I diritti all’esistenza, ad un tenore di vita dignitoso, alla sicurezza, all’assistenza in caso di malattia, di invalidità, di vedovanza, di vecchiaia, di disoccupazione… (cfr. 6). I diritti culturali dall’ istruzione di base alla formazione tecnico-professionale (cfr. 7). Il diritto di onorare Dio che si concretizza nella libertà religiosa (cfr. 8). Il diritto alla libertà di scelta del proprio stato di vita e alla parità fra uomo e donna (cfr. 9). I diritti al lavoro e alla libera iniziativa in campo economico, specificando che il diritto alla proprietà privata «è intrinsecamente inerente a una funzione sociale» (n. 10). I diritti di riunione e di associazione evidenziando la ricchezza dei corpi intermedi (cfr. 11). I diritti all’emigrazione e all’ immigrazione poiché ogni persona è membro della comunità mondiale (cfr. 12). Il diritto di cittadinanza attiva e di partecipazione alla vita pubblica «per recare un apporto personale all’attuazione del bene comune, alla sicurezza giuridica e, con ciò stesso, a una sfera concreta di diritti, protetta contro ogni arbitrario attacco» (n. 13).
Diritti e doveri
Di pari passo con i diritti, devono procedere i doveri e le responsabilità. Solo così i diritti saranno garantiti a tutti (cfr. 14 e 15), poiché «coloro che, mentre rivendicano i propri diritti, dimenticano o non mettono nel debito rilievo i rispettivi doveri, corrono il pericolo di costruire con una mano e distruggere con l’altra» (15).
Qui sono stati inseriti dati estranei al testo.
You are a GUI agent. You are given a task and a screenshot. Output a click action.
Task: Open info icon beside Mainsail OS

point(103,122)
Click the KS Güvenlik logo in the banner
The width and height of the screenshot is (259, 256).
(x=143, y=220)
La Pacem in terris fu una delle encicliche più importanti del Novecento; accolta da tante persone, anche fuori del mondo cattolico con entusiasmo e apprezzata da gran parte dei governanti della terra è oggi di fronte al conflitto tra Russia e Ucraina di grande attualità, quindi riletta con attenzione e soprattutto concretizzata da tutti coloro che realmente ricercano la pace è un segno di speranza.